On Sun, 11 Apr 2021 at 10:25, Stéfane Fermigier <sf@fermigier.com> wrote:
On Sat, Apr 10, 2021 at 9:08 PM Guido van Rossum <guido@python.org> wrote:
I owe you an answer here. For large projects with long lifetimes that expect their API to evolve, experience has taught that any part of the API that *can* be used *will* be used, even if it was clearly not intended to be used. And once enough users have code that depends on reaching into some private part of a package and using a method or attribute that was available even though it was undocumented or even clearly marked as "internal" or "private", if an evolution of the package wants to remove that method or attribute (or rename it or change its type, signature or semantics/meaning), those users will complain that the package "broke their code" by making a "backwards incompatible change." For a casually maintained package that may not be a big deal, but for a package with serious maintainers this can prevent ordered evolution of the API, especially since a package's developers may not always be aware of how their internal attributes/methods are being used or perceived by users. So experienced package developers who are planning for the long term are always looking for ways to prevent such situations (because it is frustrating for both users and maintainers). Being able to lock down the exported symbols is just one avenue to prevent disappointment in the future.
<snip>
2) What's a "public API" ? A particular library can have an internal API (with regular public functions and methods, etc,) but only willingly expose a subset of this API to its clients. __all__ doesn't help much here, as the tools I know of don't have this distinction in mind.

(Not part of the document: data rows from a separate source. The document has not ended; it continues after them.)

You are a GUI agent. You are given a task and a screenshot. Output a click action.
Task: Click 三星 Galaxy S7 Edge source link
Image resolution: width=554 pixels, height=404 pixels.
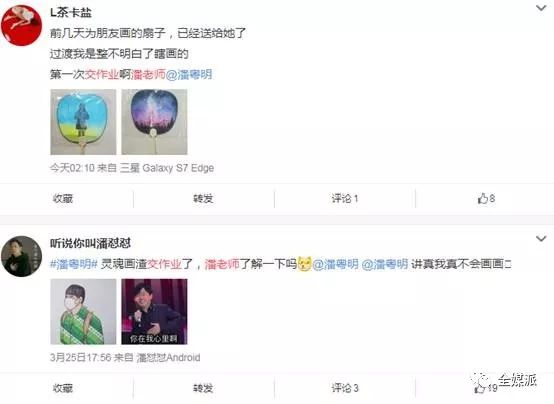167,168
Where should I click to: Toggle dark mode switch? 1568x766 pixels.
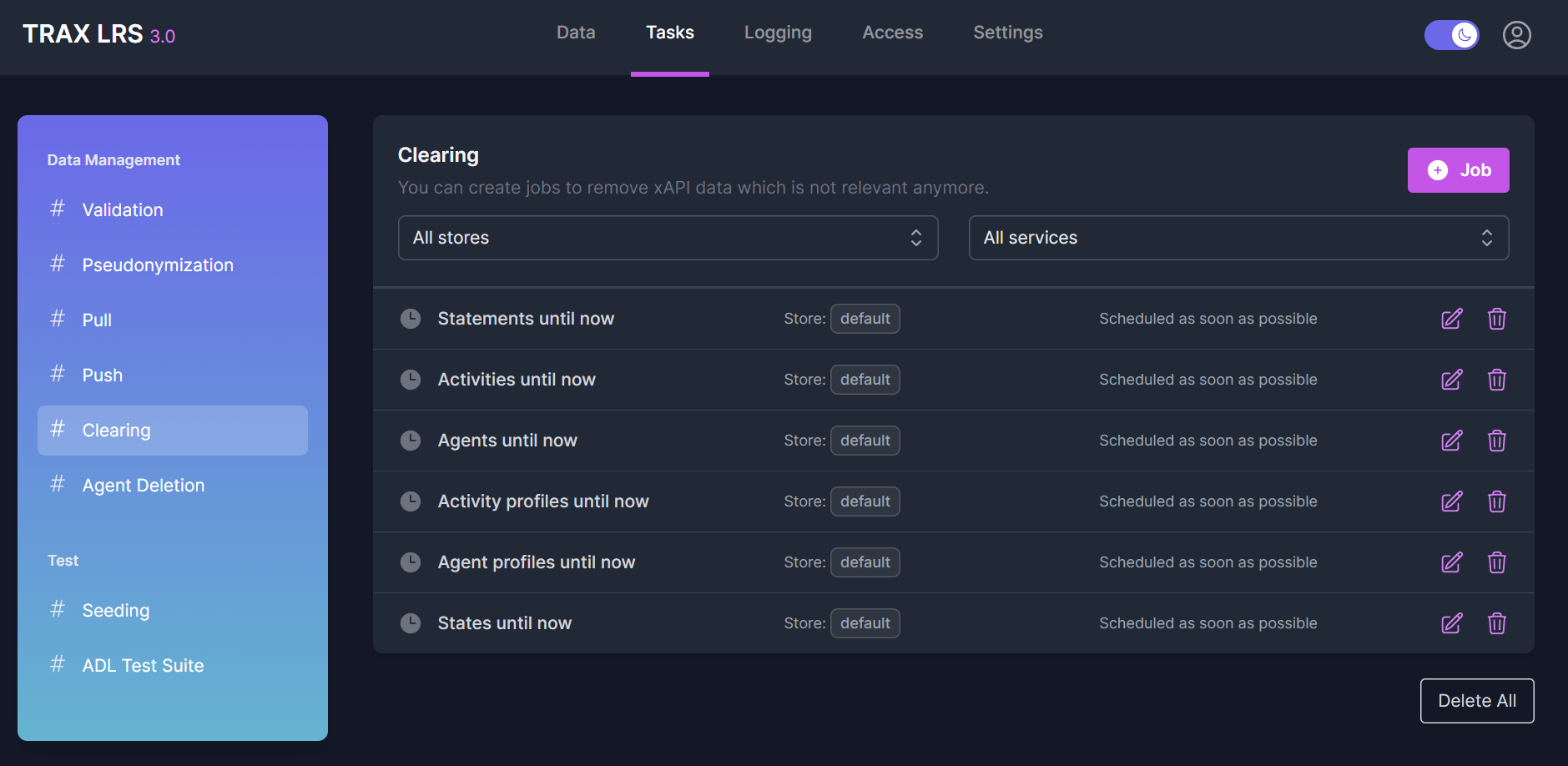1451,35
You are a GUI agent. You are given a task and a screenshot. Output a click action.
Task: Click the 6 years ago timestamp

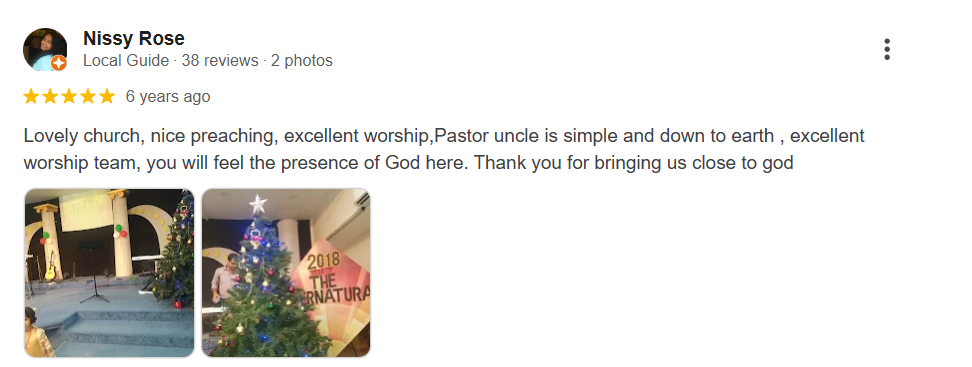pyautogui.click(x=168, y=97)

I don't think that this distinction is so important in practice. What matters is the boundary between different codebases. Within a codebase a team can agree whatever conventions they want because any time something is changed it can be changed everywhere at once in a single commit. What matters is communicating from project A to all downstream developers and users what can be expected to remain compatible across different versions of project A.
3) A library author can decide that the public API of its library is the part exposed by its top-level namespace, e.g:
from flask import Flask, resquest, ...
where Flask, request, etc. are defined in subpackages of flask.
This approach really doesn't scale. For one thing imports in Python have a run-time performance cost and if everything is imported at top-level like this then it implies that the top level __init__.py has imported every module in the codebase. Also organising around sub-packages and modules is much nicer for organising documentation, module level docstrings etc.
I guess this issue also comes from the lack of a proper way to define (either as a language-level construct or as a convention among developers and tools authors) a proper notion of a "public API", and, once again, I don't believe __all__ helps much with this issue.
=> For these use cases, a simple solution could be devised, that doesn't involve language-level changes but needs a wide consensus among both library authors and tools authors:
1) Mark public API namespaces package with a special marker (for instance: __public_api__ = True).
2) Statical and runtime tools could be easily devised that raise a warning when:
a) Such a marker is present in one or more modules of the package.
b) and: one imports another module of the same package from another package.
This is just a rough idea. Additional use cases could easily be added by adding other marker types.
An alternative could be to use decorators (eg. @public like mentioned in another message), as long as we don't confuse "public = part of the public API of the library" with "public = not private to this particular module".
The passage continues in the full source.